The task →
Each record must be printed again exactly as given.

*** Source material ***

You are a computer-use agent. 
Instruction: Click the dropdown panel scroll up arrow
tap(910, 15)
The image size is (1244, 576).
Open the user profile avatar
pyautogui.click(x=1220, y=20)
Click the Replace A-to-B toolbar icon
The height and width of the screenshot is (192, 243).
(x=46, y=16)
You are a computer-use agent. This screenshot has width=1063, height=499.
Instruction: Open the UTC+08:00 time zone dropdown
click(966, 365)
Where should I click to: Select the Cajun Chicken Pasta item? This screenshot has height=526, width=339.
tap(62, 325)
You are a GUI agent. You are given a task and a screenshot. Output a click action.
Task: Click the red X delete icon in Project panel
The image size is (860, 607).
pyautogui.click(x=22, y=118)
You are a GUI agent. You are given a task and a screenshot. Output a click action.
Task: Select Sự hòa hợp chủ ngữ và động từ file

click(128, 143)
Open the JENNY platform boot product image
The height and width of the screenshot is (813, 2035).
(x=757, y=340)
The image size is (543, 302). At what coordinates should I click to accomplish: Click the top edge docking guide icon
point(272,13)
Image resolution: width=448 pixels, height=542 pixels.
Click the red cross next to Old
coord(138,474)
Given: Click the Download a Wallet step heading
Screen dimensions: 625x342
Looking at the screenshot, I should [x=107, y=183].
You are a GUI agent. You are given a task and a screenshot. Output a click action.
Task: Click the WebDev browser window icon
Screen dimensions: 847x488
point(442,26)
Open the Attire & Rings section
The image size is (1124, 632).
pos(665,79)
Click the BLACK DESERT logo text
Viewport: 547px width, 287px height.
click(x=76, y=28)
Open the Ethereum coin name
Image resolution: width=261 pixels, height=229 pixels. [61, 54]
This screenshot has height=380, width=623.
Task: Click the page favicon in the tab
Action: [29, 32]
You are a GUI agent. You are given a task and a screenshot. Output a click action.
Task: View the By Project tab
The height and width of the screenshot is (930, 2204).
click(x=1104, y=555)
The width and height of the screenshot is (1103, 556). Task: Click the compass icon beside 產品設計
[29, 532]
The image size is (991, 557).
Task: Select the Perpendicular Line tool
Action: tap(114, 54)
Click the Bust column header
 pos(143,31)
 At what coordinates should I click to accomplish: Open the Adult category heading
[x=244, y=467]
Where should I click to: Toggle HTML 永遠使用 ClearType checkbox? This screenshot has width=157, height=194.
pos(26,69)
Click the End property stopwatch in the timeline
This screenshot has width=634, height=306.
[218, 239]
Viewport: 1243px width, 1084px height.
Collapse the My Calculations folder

***

Solution below →
You are a computer-use agent. 
Instruction: Click the dropdown panel scroll up arrow
tap(910, 15)
The image size is (1244, 576).
Open the user profile avatar
pyautogui.click(x=1220, y=20)
Click the Replace A-to-B toolbar icon
The height and width of the screenshot is (192, 243).
(x=46, y=16)
You are a computer-use agent. This screenshot has width=1063, height=499.
Instruction: Open the UTC+08:00 time zone dropdown
click(966, 365)
Where should I click to: Select the Cajun Chicken Pasta item? This screenshot has height=526, width=339.
tap(62, 325)
You are a GUI agent. You are given a task and a screenshot. Output a click action.
Task: Click the red X delete icon in Project panel
The image size is (860, 607).
pyautogui.click(x=22, y=118)
You are a GUI agent. You are given a task and a screenshot. Output a click action.
Task: Select Sự hòa hợp chủ ngữ và động từ file

click(128, 143)
Open the JENNY platform boot product image
The height and width of the screenshot is (813, 2035).
(x=757, y=340)
The image size is (543, 302). At what coordinates should I click to accomplish: Click the top edge docking guide icon
point(272,13)
Image resolution: width=448 pixels, height=542 pixels.
Click the red cross next to Old
coord(138,474)
Given: Click the Download a Wallet step heading
Screen dimensions: 625x342
Looking at the screenshot, I should [x=107, y=183].
You are a GUI agent. You are given a task and a screenshot. Output a click action.
Task: Click the WebDev browser window icon
Screen dimensions: 847x488
point(442,26)
Open the Attire & Rings section
The image size is (1124, 632).
pos(665,79)
Click the BLACK DESERT logo text
Viewport: 547px width, 287px height.
click(x=76, y=28)
Open the Ethereum coin name
Image resolution: width=261 pixels, height=229 pixels. [61, 54]
This screenshot has height=380, width=623.
Task: Click the page favicon in the tab
Action: [29, 32]
You are a GUI agent. You are given a task and a screenshot. Output a click action.
Task: View the By Project tab
The height and width of the screenshot is (930, 2204).
click(x=1104, y=555)
The width and height of the screenshot is (1103, 556). Task: Click the compass icon beside 產品設計
[29, 532]
The image size is (991, 557).
Task: Select the Perpendicular Line tool
Action: tap(114, 54)
Click the Bust column header
 pos(143,31)
 At what coordinates should I click to accomplish: Open the Adult category heading
[x=244, y=467]
Where should I click to: Toggle HTML 永遠使用 ClearType checkbox? This screenshot has width=157, height=194.
pos(26,69)
Click the End property stopwatch in the timeline
This screenshot has width=634, height=306.
[218, 239]
Viewport: 1243px width, 1084px height.
Collapse the My Calculations folder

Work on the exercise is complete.